+++ Source records +++

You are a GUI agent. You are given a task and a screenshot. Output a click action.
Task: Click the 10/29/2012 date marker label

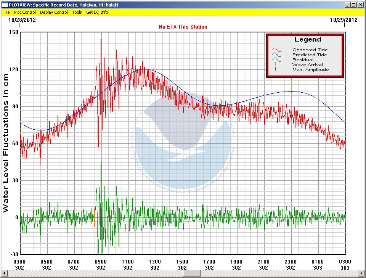[x=344, y=20]
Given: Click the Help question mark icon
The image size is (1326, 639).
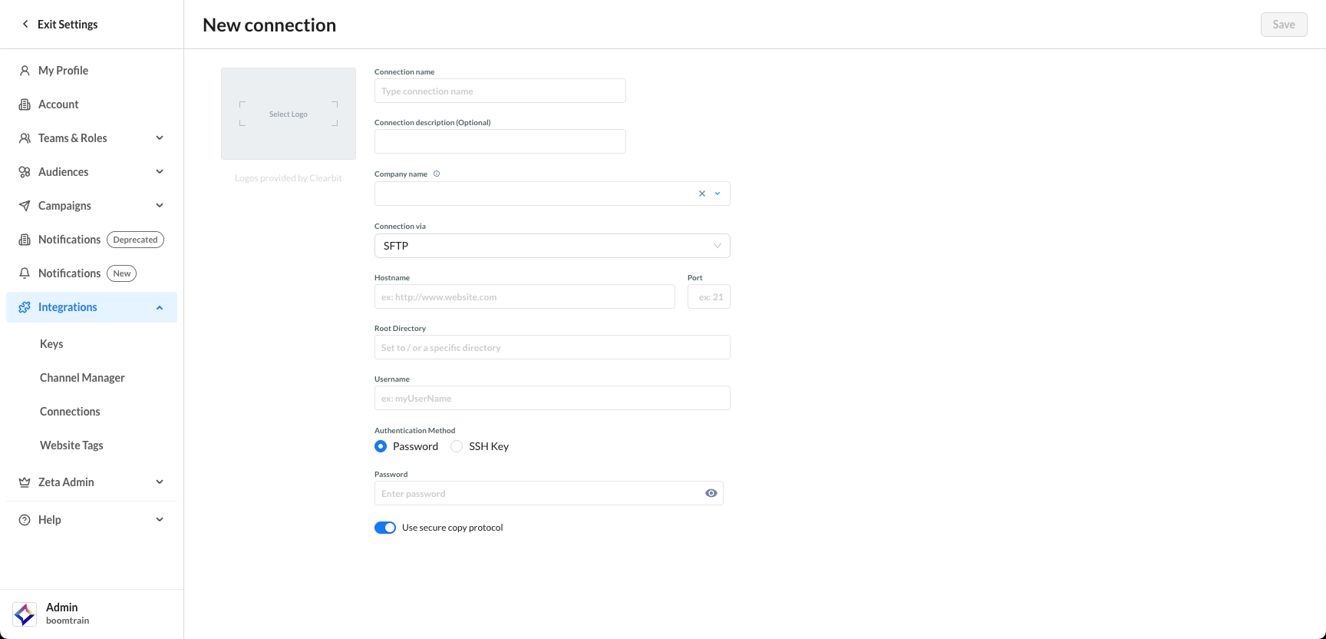Looking at the screenshot, I should (25, 520).
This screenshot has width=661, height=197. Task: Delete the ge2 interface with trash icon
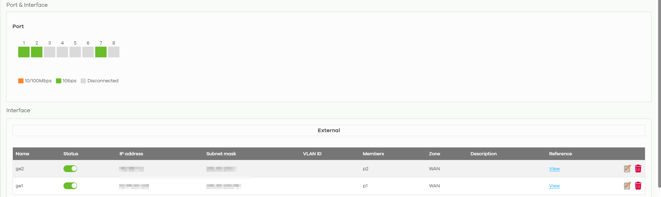(x=638, y=169)
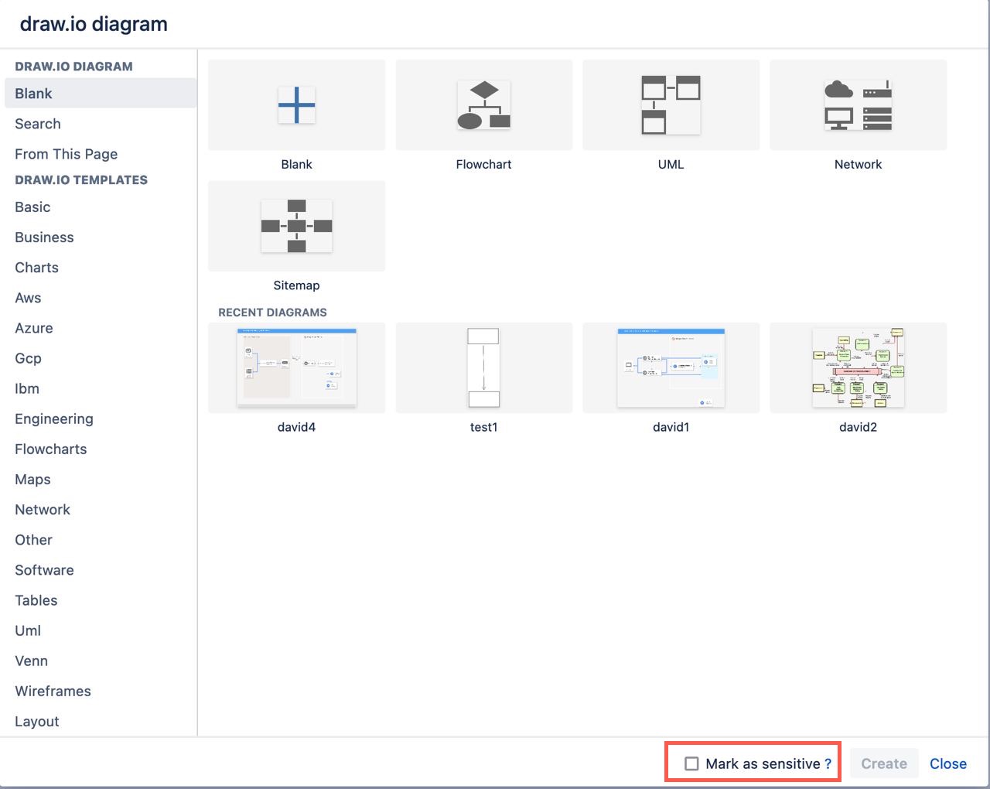Image resolution: width=990 pixels, height=789 pixels.
Task: Select the Blank diagram template
Action: point(296,104)
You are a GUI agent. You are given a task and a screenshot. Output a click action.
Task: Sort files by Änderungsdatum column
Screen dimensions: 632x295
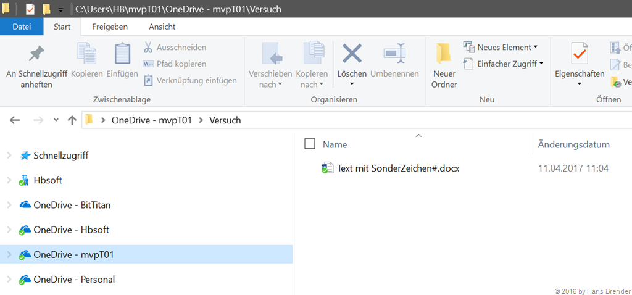pos(573,144)
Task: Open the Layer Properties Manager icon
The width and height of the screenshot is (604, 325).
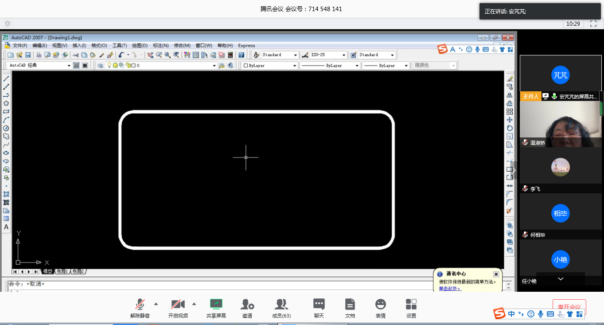Action: click(100, 66)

+++

Leave the pictures out, and retype exactly the lines from the one containing "This screenshot has" through the last line of the entries above, both included.

Response
This screenshot has width=661, height=197. Task: Delete the ge2 interface with trash icon
(x=638, y=169)
Image resolution: width=990 pixels, height=789 pixels.
Task: Select the Blank diagram template
Action: point(296,104)
You are a GUI agent. You are given a task and a screenshot. Output a click action.
Task: Sort files by Änderungsdatum column
Screen dimensions: 632x295
pos(573,144)
Task: Open the Layer Properties Manager icon
The width and height of the screenshot is (604, 325).
Action: click(100, 66)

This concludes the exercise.